Na parcial do ano, até agosto, o indicador acumula alta de 2,6%, e em 12 meses, o avanço é de 3,2%. O resultado mostra uma recuperação moderada na atividade econômica do Brasil.
O que é o IBC-Br e como ele funciona
O IBC-Br é um indicador do Banco Central, que mede ritmo da economia mês a mês e funciona como uma prévia para a divulgação oficial do PIB (Produto Interno Bruto), calculado pelo IBGE. Ele considera dados da agropecuária, indústria, serviços e arrecadação de impostos, refletindo o desempenho da produção no país.
O PIB é um dos principais indicadores da economia de um país, pois ele é a soma de todos os bens e serviços finais produzidos por essa nação, estado ou cidade, geralmente analisada na perspectiva anual.

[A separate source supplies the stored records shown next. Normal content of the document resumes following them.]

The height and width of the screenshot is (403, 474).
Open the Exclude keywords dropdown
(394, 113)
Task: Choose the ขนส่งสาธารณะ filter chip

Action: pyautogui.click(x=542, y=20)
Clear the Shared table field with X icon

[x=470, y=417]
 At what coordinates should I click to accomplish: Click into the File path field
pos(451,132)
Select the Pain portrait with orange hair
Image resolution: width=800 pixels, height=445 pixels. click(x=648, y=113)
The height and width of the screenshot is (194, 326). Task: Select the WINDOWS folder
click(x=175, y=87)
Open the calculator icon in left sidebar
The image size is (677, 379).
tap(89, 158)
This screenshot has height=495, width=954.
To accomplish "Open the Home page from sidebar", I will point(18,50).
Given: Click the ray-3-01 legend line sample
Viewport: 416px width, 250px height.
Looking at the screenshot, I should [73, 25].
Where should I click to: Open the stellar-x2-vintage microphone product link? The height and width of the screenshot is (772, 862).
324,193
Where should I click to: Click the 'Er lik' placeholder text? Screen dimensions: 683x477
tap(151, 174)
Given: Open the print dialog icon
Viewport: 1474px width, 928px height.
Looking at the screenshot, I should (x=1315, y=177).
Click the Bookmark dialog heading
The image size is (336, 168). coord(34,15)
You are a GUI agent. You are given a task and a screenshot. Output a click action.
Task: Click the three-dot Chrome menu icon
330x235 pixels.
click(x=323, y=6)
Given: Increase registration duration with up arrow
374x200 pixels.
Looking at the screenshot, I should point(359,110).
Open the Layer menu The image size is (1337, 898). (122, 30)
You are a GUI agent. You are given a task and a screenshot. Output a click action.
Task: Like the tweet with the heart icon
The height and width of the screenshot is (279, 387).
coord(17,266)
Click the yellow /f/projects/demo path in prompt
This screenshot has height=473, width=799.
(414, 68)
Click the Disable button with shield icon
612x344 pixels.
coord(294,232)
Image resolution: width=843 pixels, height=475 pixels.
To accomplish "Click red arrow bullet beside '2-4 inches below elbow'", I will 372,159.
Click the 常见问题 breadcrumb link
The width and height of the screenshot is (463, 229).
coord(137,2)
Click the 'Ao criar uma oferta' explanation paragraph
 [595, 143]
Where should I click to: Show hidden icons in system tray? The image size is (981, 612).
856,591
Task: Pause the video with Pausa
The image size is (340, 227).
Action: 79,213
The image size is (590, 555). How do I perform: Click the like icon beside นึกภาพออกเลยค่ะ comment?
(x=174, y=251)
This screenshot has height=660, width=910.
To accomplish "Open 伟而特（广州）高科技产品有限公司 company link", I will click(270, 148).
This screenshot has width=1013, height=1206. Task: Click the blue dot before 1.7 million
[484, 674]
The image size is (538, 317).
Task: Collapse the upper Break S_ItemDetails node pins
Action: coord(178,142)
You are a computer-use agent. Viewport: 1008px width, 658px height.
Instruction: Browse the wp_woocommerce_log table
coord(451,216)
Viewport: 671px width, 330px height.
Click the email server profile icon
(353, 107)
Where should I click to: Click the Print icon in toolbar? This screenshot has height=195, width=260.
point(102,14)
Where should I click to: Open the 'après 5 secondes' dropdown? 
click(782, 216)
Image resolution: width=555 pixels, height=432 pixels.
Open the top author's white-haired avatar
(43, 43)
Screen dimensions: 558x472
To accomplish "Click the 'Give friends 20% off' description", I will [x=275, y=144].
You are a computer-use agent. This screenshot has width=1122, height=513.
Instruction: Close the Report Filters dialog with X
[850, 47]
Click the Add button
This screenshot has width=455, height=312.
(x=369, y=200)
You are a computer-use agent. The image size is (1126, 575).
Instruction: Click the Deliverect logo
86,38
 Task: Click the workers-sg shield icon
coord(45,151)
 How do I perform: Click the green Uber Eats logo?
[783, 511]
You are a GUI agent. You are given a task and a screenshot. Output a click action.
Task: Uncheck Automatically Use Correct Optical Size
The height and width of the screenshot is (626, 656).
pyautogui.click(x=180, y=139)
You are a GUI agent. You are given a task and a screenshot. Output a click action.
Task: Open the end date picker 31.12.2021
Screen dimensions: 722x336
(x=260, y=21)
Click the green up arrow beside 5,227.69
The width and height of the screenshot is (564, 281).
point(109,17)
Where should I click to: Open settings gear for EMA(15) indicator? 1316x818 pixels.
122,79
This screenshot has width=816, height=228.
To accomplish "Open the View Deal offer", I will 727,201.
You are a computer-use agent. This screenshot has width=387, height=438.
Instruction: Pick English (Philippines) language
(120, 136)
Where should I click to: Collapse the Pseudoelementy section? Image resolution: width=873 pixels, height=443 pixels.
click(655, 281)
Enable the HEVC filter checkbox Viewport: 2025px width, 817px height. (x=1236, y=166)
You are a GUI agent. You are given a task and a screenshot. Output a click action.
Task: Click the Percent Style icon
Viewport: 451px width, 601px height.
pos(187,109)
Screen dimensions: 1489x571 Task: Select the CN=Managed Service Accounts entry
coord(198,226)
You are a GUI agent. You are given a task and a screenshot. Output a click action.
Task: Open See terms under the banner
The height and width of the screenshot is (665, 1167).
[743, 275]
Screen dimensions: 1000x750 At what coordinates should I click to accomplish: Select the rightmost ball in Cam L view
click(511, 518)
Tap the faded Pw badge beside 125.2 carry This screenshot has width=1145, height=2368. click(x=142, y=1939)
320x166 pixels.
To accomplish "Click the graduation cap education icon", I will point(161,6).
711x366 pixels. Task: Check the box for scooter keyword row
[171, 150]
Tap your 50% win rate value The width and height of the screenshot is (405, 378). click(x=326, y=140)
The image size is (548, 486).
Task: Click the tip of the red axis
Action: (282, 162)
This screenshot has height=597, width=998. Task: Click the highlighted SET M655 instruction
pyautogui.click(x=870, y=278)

A diferença é que o entre eles é que o indicador do BC não leva em conta o lado da demanda, como consumo das famílias e investimentos.
Na prática, o índice ajuda o Banco Central a acompanhar a atividade econômica e ajustar a taxa de juros (Selic) conforme a necessidade de controlar a inflação, destaca a Agência Brasil.
Resultados de agosto
Em agosto segundo o G1,, o desempenho foi desigual entre os setores:
- Agropecuária: queda de 1,9%;
- Indústria: alta de 0,8%;
- Serviços: avanço de 0,2%.
A recuperação da indústria ajudou a sustentar o resultado positivo do mês, compensando o recuo do setor agrícola. Veja abaixo o comparativo anual, disponibilizado pelo Banco Central.

Contexto econômico
O Banco Central e o mercado financeiro já esperavam a desaceleração da atividade neste segundo semestre, resultado da alta taxa de juros definidas nas últimas reuniões do Comitê de Política Monetária. Atualmente os juros estão em 15% ao ano, o maior nível em quase duas décadas, segundo a reportagem.
Mesmo assim, o BC avalia que esse ritmo mais lento é necessário para controlar a inflação e manter o crescimento sustentável. Segundo projeções do mercado, o PIB deve crescer 2,16% em 2025, enquanto o próprio BC projeta expansão de 2,1%. Apesar da moderação, o resultado de agosto sinaliza um folego na economia brasileira.